Все это еще звучало у него в ушах. Она даже не знает, где он похоронен и почему повесился… Неужели не нашли записку, которую он сунул в расщепленный сосновый сук? Ну нет, уж это следует проверить.
Помощник писаря поднялся, расправил ноги, взлетел сажени на две над землей и побрел по тонкой пелене тумана, стелившегося над лугом до самого сосняка, куда покойник и направлял свои стопы. Идти было нелегко. Ноги вязли и стыли, а сверху припекала луна, так что он совсем вспотел, когда добрался до леса.
За эти два года он уже позабыл знакомые места. Лунный свет сюда не достигал, и в сосняке было довольно темно. Пришлось порядком поплутать, прежде чем он отыскал сосну. Да, вот она, та самая, с большим суком, футах этак в семи от земли… А рядом ветка покороче, сломанная и расщепленная на конце, и — как описать удивление помощника писаря? — в самой расщепе торчит еще клочок сгнившей, размокшей бумаги…

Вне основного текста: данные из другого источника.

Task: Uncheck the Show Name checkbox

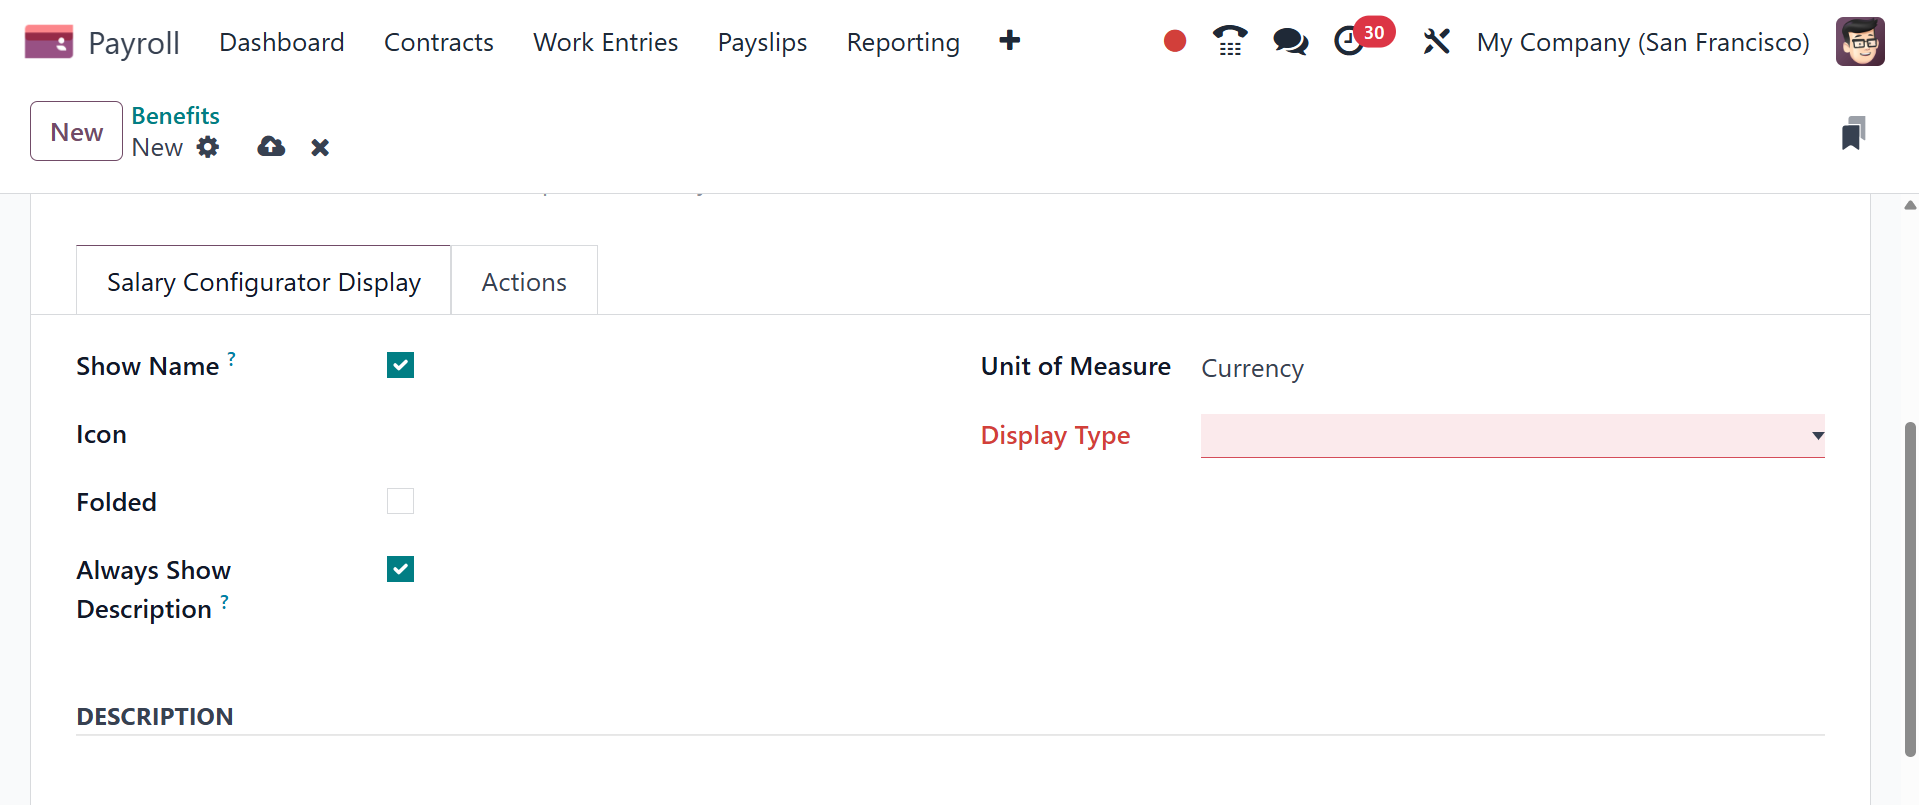Action: click(400, 365)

Вконец подавленный, понурив голову, помощник писаря поплелся домой. Спрашивается, стоило ли целых семь футов карабкаться с веревкой по голому толстому стволу сосны до первого сука? Он тогда из сил выбился, порвал новые суконные брюки, исцарапал нос… Стоило ли вешаться, если Юлиня Мелдере даже не узнала, почему он это сделал!
И снова он перебрал в уме все замыслы, которые должны были осуществиться благодаря его смерти. Все пошло прахом из-за того лишь, что какой-то ленивый конюх, вынимая его из петли, не удосужился даже поднять голову и заметить засунутую в расщепленный сук записку, где все написано черным по белому. Выходит, пожалуй, что староста прав и вовсе не стоило вешаться? Но нет, помощник писаря ни за что не хотел в этом сознаться — слишком уж стыдно стало бы за свою глупость.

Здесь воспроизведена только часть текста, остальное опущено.